In fact we're a hub centre for the whole of our region. There's definitely a need here, and people are really sick. We know through our internal research that most people who come here don't access medical services elsewhere. It just doesn't happen. That was the reason for the medical services 20 years ago, A whole flurry of Aboriginal service organisations arose because we weren't accessing mainstream services.

It's still the same today. People feel more comfortable here. They can see an Aboriginal worker, and there's a whole different approach and different attitudes to themselves. And people are given the respect they deserve. People feel part of it; it's their service.

So it's not only providing the service itself. Coming to an Aboriginal-controlled service of any description reinforces people's sense of who they are today. So there's ownership, and being part of something important. There's a lot of politics surrounding Aboriginal-controlled medical services, and that's how it should be.

What would you like to see happen with funding for Aboriginal health?

Danila Dilba was part of a delegation which got an appointment with Brian Howe, Simon Crean, Carmen Lawrence, Robert Tickner and Warren Snowden in Canberra a couple of weeks ago. The delegation also included the Central Australian Aboriginal Congress — that's the medical service down in Alice Springs — and the Cape York Health Council. We stressed to them the importance of the federal government taking on the responsibility that the electorate gave them in 1967.

We said that there had to be some order made out of the chaos that is Aboriginal health at the moment, and we felt that the main reason for that was that there was no single agency, body or whatever taking ultimate responsibility for Aboriginal health.

We were also concerned that the medical services get direct funding from that single agency, to the community-controlled medical services, and that it be in five-year block funding, and we will decide where to spend the money and do whatever accounting for that money that needs to be done.

The single agency we suggested is the Commonwealth Department of Health, not because we think they've done a great job — so far they haven't done a good job at all. But logically thinking, the Commonwealth department is responsible for the delivery of primary health care to the general population, so therefore it should also have the responsibility for primary health care to Aboriginal folk.

At the moment we have no-one to lobby directly. We have to go to Carmen Lawrence, then to [Robert] Tickner, then to ATSIC, then back through the whole process again. They just keep passing the matter or the issue or the letter on around each other and it's just buck passing. In fact it's been extremely difficult to see Carmen Lawrence, so giving responsibility to the Commonwealth is fraught with danger. We understand that, but they would be answerable for it.

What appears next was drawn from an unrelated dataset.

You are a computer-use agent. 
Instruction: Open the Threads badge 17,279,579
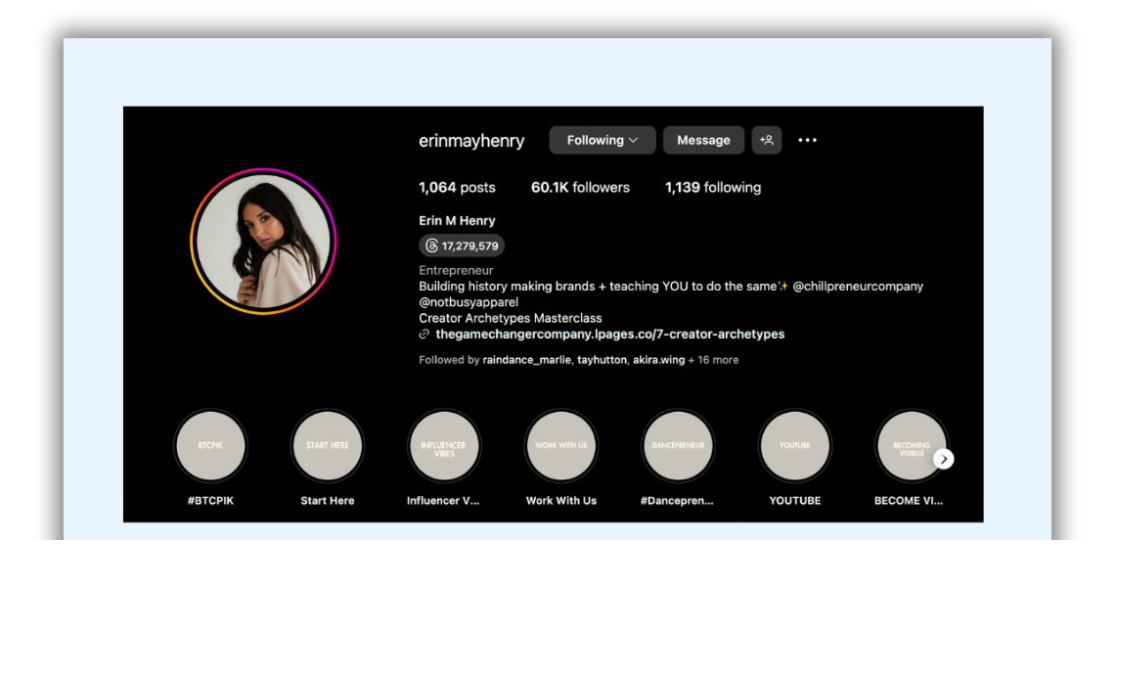pyautogui.click(x=462, y=246)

We've also strongly recommended that if it goes to the Commonwealth Health Department, that an indigenous health council be set up consisting of community-controlled Aboriginal health services together with at least two commissioners off the ATSIC board of commissioners and one or two people off the National Aboriginal Community Controlled Health Organisation, NACCHO.

That would create a firm relationship that would help coordination. Everyone would be working together, infrastructure and delivery of primary health care. There's no point having a team of doctors but no constant water supply. And vice-versa: you can have all the water and all the houses in the world, but if you haven't got someone there doing education, prevention and delivering primary health care, that's not going to help either.

But there's still a simplistic view around that if you repair the roads and the airstrip and have water and everything, everything's going to be hunky dory. That's not the case. Administrative arrangements aren't really going to help if there's no will and no compassion. At the moment I don't see much compassion and good will out there. Getting the administrative control and all the funding organised isn't enough. There has to be some nurturing of how it's spent, who's delivering, the quality.